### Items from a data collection
:::
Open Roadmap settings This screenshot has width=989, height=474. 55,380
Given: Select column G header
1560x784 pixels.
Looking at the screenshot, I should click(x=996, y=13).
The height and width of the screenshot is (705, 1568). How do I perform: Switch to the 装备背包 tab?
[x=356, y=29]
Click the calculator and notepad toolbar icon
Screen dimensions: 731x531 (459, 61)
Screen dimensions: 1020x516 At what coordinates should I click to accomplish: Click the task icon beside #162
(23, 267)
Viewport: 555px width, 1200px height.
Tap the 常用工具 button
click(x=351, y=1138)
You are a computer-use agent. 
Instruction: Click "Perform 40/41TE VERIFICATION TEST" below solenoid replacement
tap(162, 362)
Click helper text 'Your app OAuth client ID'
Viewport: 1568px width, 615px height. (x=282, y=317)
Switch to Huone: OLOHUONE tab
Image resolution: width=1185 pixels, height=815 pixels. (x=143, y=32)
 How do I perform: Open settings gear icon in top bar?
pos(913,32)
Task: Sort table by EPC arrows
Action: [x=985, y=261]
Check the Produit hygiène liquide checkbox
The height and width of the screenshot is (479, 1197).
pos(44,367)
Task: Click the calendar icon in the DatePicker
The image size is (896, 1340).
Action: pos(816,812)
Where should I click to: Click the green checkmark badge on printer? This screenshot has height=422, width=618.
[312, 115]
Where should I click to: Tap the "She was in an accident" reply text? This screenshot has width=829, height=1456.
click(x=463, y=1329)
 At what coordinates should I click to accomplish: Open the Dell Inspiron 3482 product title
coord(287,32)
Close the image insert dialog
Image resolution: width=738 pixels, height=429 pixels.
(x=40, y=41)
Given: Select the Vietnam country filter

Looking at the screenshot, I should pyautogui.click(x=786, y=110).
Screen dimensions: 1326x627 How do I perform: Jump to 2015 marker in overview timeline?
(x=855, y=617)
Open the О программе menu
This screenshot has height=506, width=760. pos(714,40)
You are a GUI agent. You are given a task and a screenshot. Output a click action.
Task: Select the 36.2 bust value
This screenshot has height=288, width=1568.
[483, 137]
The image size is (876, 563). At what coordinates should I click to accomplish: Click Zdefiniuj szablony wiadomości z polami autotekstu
:::
### REQUIRED WORK
Reproduce every item above verbatim, line for line.

### COMPLETE RESPONSE
Open Roadmap settings This screenshot has width=989, height=474. 55,380
Given: Select column G header
1560x784 pixels.
Looking at the screenshot, I should click(x=996, y=13).
The height and width of the screenshot is (705, 1568). How do I perform: Switch to the 装备背包 tab?
[x=356, y=29]
Click the calculator and notepad toolbar icon
Screen dimensions: 731x531 (459, 61)
Screen dimensions: 1020x516 At what coordinates should I click to accomplish: Click the task icon beside #162
(23, 267)
Viewport: 555px width, 1200px height.
Tap the 常用工具 button
click(x=351, y=1138)
You are a computer-use agent. 
Instruction: Click "Perform 40/41TE VERIFICATION TEST" below solenoid replacement
tap(162, 362)
Click helper text 'Your app OAuth client ID'
Viewport: 1568px width, 615px height. (x=282, y=317)
Switch to Huone: OLOHUONE tab
Image resolution: width=1185 pixels, height=815 pixels. (x=143, y=32)
 How do I perform: Open settings gear icon in top bar?
pos(913,32)
Task: Sort table by EPC arrows
Action: [x=985, y=261]
Check the Produit hygiène liquide checkbox
The height and width of the screenshot is (479, 1197).
pos(44,367)
Task: Click the calendar icon in the DatePicker
The image size is (896, 1340).
Action: pos(816,812)
Where should I click to: Click the green checkmark badge on printer? This screenshot has height=422, width=618.
[312, 115]
Where should I click to: Tap the "She was in an accident" reply text? This screenshot has width=829, height=1456.
click(x=463, y=1329)
 At what coordinates should I click to accomplish: Open the Dell Inspiron 3482 product title
coord(287,32)
Close the image insert dialog
Image resolution: width=738 pixels, height=429 pixels.
(x=40, y=41)
Given: Select the Vietnam country filter

Looking at the screenshot, I should pyautogui.click(x=786, y=110).
Screen dimensions: 1326x627 How do I perform: Jump to 2015 marker in overview timeline?
(x=855, y=617)
Open the О программе menu
This screenshot has height=506, width=760. pos(714,40)
You are a GUI agent. You are given a task and a screenshot. Output a click action.
Task: Select the 36.2 bust value
This screenshot has height=288, width=1568.
[483, 137]
The image size is (876, 563). At what coordinates should I click to accomplish: Click Zdefiniuj szablony wiadomości z polami autotekstu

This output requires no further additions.